━━━ DATASET CONTENT ━━━
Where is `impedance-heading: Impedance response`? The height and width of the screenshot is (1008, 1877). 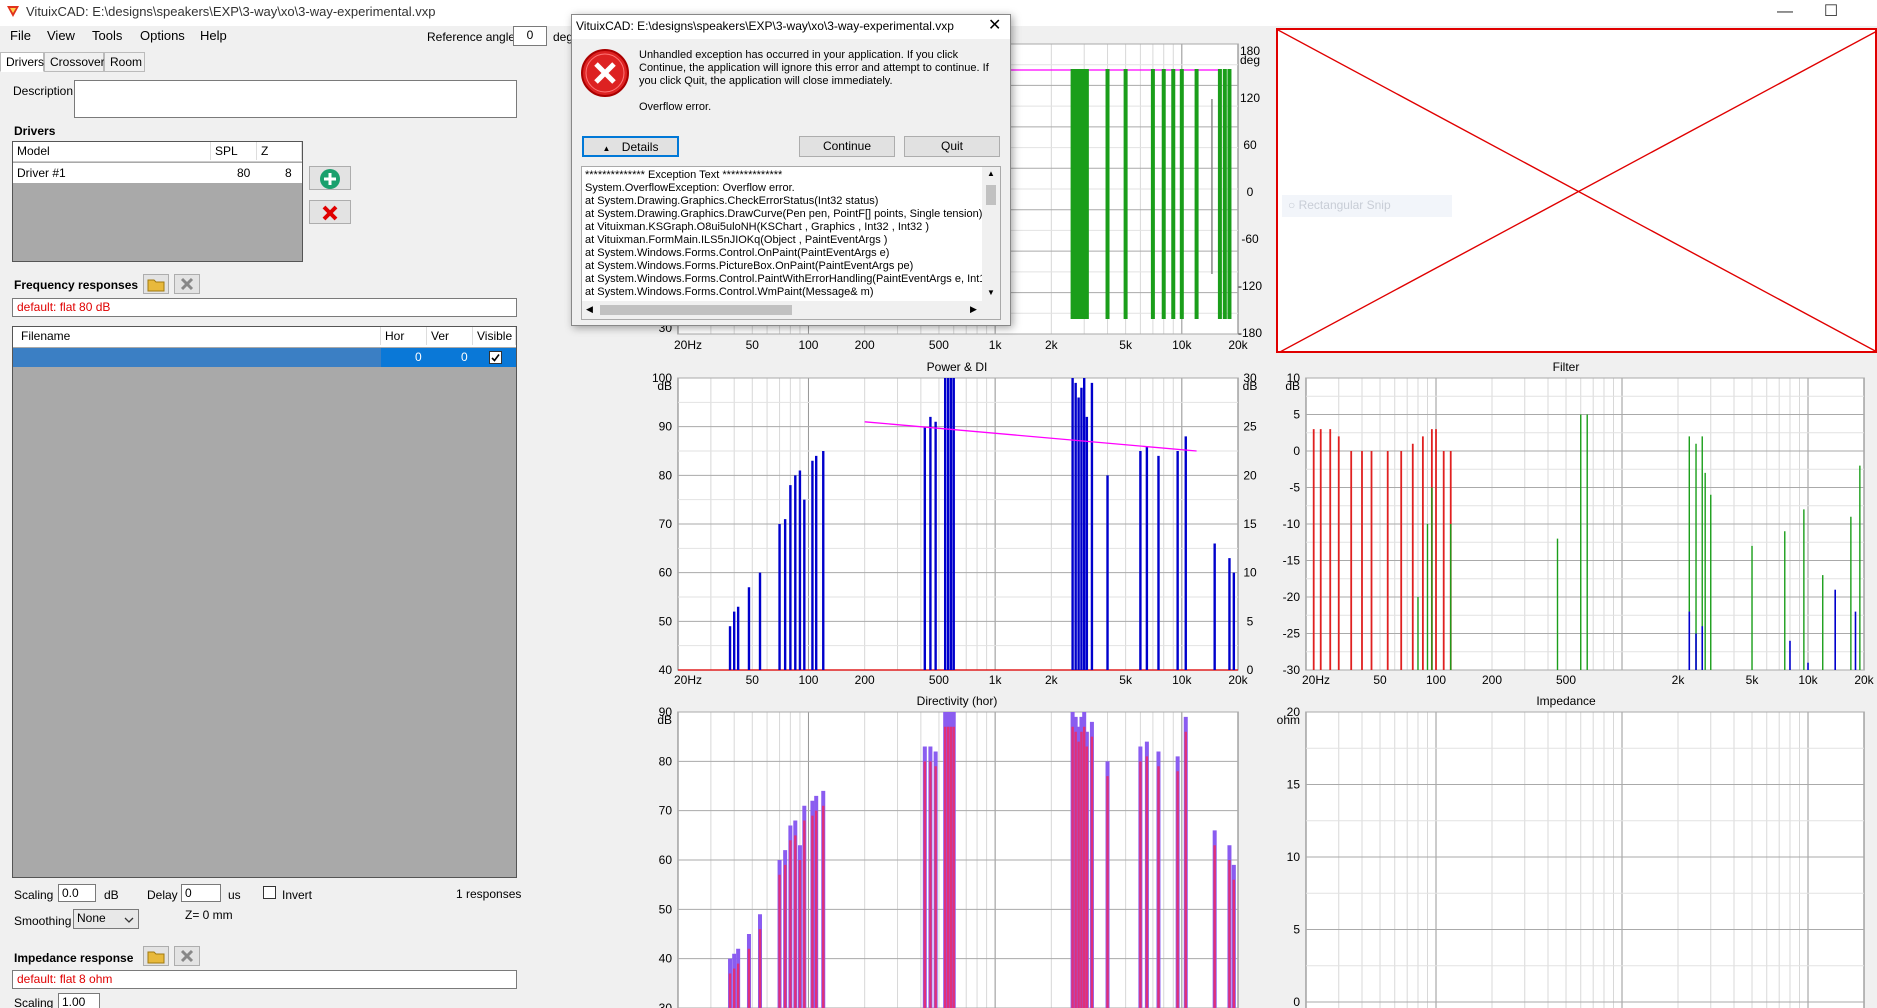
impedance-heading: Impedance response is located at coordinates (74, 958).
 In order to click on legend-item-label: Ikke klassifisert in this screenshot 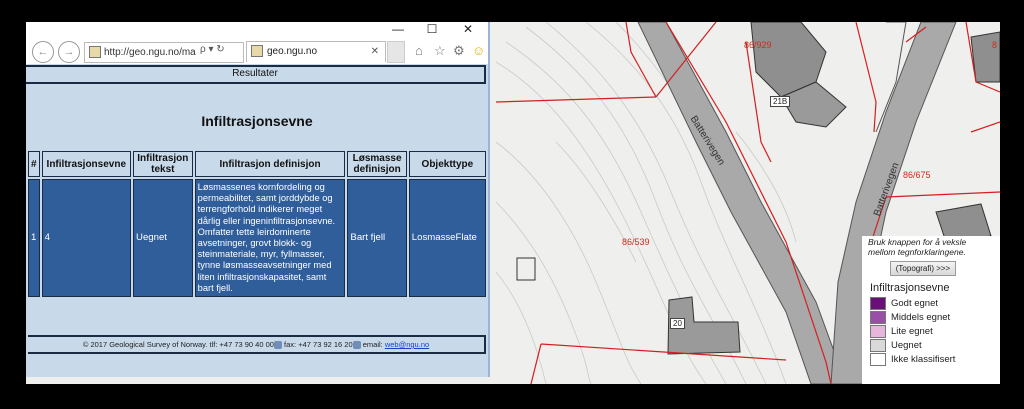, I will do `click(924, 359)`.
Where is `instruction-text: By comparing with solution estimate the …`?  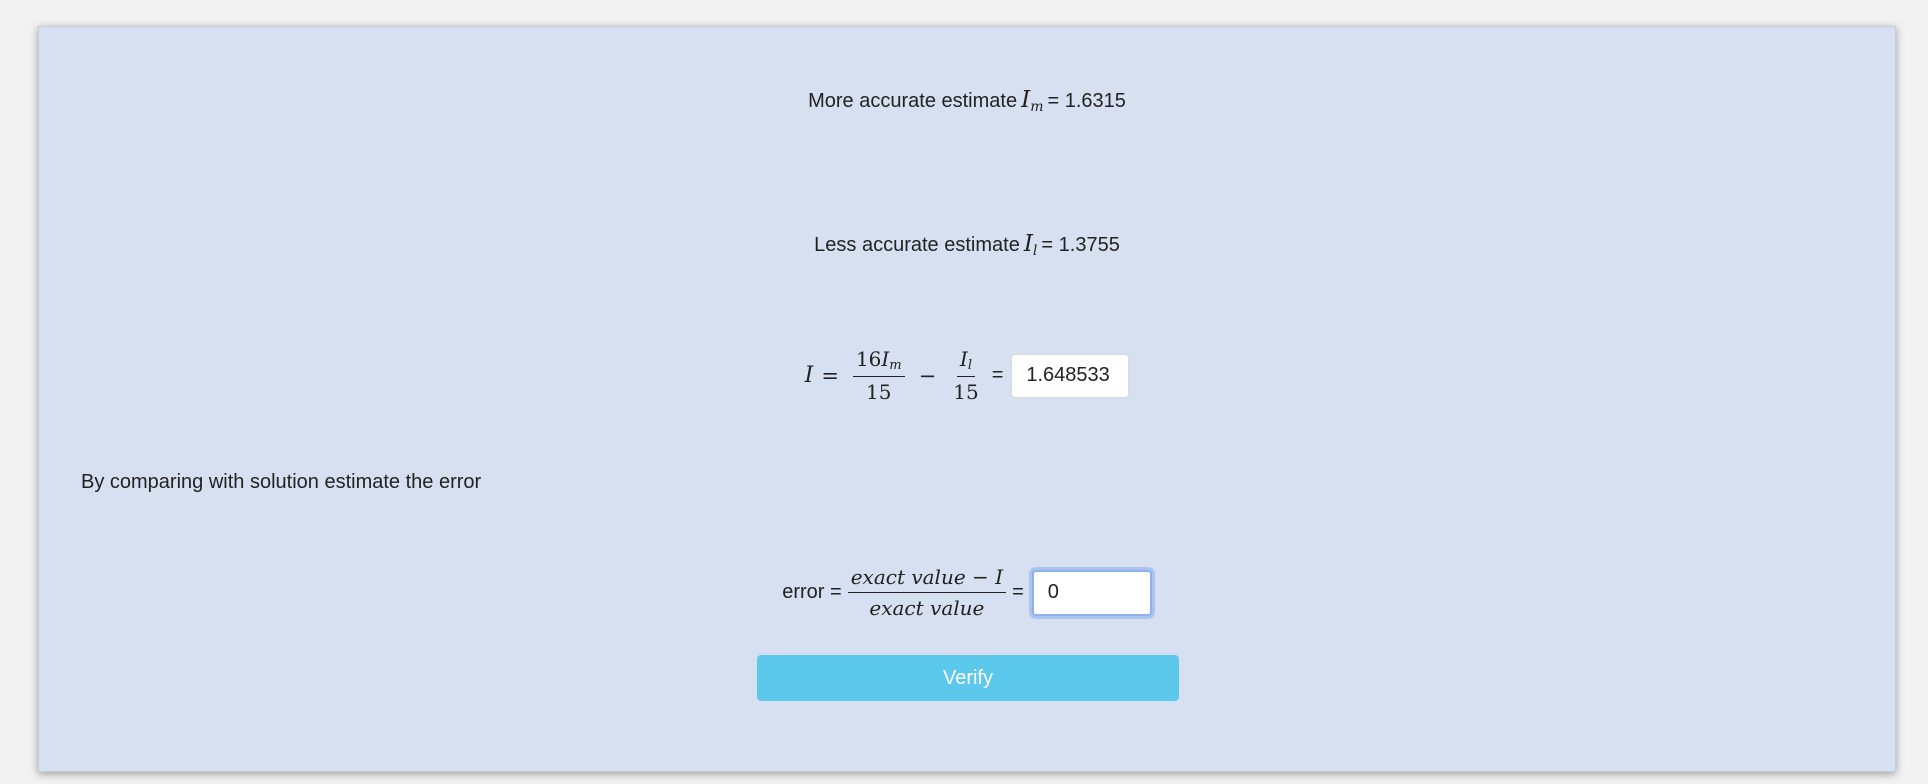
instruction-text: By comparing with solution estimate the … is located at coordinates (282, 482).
━━━
● **DIRECTIONS FOR THIS TASK**
Could you repeat the material from its start through the line containing "impedance-heading: Impedance response is", inclusive, swapping "screenshot" for "image" and changing nothing else, with the pictures left out?

● **RESPONSE TO THIS EXERCISE**
Where is `impedance-heading: Impedance response`? The height and width of the image is (1008, 1877). 
impedance-heading: Impedance response is located at coordinates (74, 958).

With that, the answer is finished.